## EXERCISE DIRECTIONS
Find how many lines in this data contain the string "value". Respond with only that number.

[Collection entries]
+ + + +

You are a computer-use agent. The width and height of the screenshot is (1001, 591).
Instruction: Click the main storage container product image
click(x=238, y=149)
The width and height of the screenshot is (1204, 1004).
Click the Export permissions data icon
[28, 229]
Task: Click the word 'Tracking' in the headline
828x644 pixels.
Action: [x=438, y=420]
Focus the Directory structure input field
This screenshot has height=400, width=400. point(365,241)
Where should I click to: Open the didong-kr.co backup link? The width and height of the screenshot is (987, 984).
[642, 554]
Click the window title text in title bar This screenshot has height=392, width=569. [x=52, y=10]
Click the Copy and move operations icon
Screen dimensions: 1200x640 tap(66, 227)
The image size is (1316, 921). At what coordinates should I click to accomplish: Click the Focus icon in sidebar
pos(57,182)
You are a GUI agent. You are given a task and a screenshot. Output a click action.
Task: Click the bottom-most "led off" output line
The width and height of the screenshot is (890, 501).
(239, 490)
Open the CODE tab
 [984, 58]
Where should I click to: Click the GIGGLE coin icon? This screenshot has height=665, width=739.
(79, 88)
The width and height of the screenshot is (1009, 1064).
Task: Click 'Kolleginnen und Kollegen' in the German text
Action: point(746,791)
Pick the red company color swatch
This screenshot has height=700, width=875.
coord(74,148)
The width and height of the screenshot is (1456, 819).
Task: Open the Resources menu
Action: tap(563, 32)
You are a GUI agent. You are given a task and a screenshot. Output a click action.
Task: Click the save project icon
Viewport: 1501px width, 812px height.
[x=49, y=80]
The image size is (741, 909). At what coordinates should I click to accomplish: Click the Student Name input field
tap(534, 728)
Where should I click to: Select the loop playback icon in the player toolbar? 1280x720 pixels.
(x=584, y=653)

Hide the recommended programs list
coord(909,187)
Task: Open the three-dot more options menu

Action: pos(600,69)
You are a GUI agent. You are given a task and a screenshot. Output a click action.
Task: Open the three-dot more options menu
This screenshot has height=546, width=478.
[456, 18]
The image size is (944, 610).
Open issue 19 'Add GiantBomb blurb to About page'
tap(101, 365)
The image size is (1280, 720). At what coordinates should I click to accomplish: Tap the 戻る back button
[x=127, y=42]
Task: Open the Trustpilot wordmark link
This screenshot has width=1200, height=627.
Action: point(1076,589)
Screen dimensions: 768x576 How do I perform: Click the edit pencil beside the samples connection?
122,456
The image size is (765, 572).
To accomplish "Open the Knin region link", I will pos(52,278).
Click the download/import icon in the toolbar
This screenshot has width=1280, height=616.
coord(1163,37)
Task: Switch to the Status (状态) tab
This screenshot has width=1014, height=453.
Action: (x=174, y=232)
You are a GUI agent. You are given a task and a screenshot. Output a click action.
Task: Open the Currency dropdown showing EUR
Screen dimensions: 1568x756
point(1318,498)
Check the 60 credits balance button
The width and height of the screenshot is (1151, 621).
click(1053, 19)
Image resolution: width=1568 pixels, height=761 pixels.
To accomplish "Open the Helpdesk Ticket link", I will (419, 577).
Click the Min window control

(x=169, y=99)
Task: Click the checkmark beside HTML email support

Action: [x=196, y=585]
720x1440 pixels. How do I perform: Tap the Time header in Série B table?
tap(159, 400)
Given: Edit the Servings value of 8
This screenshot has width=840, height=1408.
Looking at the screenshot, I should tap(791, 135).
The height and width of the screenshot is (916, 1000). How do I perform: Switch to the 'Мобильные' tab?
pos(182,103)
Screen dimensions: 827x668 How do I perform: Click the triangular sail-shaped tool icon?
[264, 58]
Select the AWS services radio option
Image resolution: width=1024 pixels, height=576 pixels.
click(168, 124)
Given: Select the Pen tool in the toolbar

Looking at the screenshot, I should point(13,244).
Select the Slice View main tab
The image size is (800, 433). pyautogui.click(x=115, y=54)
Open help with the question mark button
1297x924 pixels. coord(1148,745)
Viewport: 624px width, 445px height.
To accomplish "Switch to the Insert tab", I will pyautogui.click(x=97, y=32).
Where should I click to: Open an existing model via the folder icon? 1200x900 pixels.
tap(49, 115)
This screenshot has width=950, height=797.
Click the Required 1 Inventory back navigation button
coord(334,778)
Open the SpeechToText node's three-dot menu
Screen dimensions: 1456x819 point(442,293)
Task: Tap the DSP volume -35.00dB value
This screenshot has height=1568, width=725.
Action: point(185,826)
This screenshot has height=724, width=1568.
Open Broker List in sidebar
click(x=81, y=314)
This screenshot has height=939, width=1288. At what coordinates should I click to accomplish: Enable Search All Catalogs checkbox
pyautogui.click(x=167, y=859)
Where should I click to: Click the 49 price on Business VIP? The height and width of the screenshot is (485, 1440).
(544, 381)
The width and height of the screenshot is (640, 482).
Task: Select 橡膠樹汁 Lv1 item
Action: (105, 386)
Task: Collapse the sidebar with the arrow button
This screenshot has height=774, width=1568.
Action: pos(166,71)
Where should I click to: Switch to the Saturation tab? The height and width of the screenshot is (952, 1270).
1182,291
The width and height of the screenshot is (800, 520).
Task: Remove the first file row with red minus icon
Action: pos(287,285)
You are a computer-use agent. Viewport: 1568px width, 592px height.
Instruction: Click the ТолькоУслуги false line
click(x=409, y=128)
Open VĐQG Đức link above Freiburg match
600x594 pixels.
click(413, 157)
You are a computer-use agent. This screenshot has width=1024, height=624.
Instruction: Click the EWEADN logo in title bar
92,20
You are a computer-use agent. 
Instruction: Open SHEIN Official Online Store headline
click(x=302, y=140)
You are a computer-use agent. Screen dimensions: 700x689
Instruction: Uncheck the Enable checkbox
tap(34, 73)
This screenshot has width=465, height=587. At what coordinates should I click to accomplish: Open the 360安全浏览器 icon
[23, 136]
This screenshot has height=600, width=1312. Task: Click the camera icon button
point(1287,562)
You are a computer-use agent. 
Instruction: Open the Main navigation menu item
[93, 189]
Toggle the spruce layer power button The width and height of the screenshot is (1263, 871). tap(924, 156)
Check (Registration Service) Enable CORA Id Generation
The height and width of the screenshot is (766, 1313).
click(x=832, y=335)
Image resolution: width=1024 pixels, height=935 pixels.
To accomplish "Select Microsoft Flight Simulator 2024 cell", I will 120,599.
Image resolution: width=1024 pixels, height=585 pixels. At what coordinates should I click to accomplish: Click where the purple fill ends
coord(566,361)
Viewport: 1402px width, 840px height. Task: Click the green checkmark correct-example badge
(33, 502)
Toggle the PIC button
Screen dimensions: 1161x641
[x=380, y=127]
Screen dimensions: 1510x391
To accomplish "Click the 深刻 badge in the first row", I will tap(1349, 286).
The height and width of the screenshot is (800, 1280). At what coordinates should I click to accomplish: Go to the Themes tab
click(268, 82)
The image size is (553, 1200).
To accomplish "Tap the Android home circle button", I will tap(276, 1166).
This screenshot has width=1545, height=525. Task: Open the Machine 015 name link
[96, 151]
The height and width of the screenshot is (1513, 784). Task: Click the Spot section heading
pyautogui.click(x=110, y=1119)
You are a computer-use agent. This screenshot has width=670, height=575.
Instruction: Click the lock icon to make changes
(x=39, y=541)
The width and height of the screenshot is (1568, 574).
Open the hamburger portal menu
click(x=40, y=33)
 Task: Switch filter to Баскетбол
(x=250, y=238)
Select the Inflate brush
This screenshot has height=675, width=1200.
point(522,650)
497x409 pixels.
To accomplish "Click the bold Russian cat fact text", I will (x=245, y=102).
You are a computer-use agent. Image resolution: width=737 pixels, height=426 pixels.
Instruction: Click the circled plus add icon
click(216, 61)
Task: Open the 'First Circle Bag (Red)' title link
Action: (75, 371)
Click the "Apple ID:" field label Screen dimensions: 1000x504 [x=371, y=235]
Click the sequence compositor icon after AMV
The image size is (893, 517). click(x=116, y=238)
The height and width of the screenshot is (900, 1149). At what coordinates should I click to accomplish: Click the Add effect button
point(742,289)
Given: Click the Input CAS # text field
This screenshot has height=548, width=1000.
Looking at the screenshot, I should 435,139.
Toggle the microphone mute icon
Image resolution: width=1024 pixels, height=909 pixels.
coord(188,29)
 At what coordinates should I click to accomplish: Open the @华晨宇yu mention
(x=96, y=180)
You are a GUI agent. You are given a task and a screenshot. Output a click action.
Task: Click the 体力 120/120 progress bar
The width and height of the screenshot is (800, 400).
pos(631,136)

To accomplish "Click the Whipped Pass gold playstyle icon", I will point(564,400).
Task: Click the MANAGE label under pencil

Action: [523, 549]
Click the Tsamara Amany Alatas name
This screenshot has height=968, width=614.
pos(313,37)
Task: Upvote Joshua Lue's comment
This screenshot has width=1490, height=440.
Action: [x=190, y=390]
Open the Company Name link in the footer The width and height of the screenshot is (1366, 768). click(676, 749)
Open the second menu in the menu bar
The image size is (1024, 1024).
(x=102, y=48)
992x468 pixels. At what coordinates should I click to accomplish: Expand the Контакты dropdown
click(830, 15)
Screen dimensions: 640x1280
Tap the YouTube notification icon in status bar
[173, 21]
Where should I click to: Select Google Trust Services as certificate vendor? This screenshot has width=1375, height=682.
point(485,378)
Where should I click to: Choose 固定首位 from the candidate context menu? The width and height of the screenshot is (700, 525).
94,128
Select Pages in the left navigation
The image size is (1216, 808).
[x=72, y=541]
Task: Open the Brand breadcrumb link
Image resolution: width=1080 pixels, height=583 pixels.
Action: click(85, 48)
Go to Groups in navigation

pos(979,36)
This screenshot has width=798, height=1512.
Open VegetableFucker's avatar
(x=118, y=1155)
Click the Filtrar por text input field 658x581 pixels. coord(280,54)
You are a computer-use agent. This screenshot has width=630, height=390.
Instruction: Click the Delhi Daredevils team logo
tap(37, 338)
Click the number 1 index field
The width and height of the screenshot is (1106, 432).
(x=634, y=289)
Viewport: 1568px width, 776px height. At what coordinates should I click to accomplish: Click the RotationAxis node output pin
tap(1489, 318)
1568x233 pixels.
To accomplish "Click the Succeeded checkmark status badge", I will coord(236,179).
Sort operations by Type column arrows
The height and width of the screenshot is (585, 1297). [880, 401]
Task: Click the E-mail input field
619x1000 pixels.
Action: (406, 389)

+ + + +

## ANSWER SPACE
2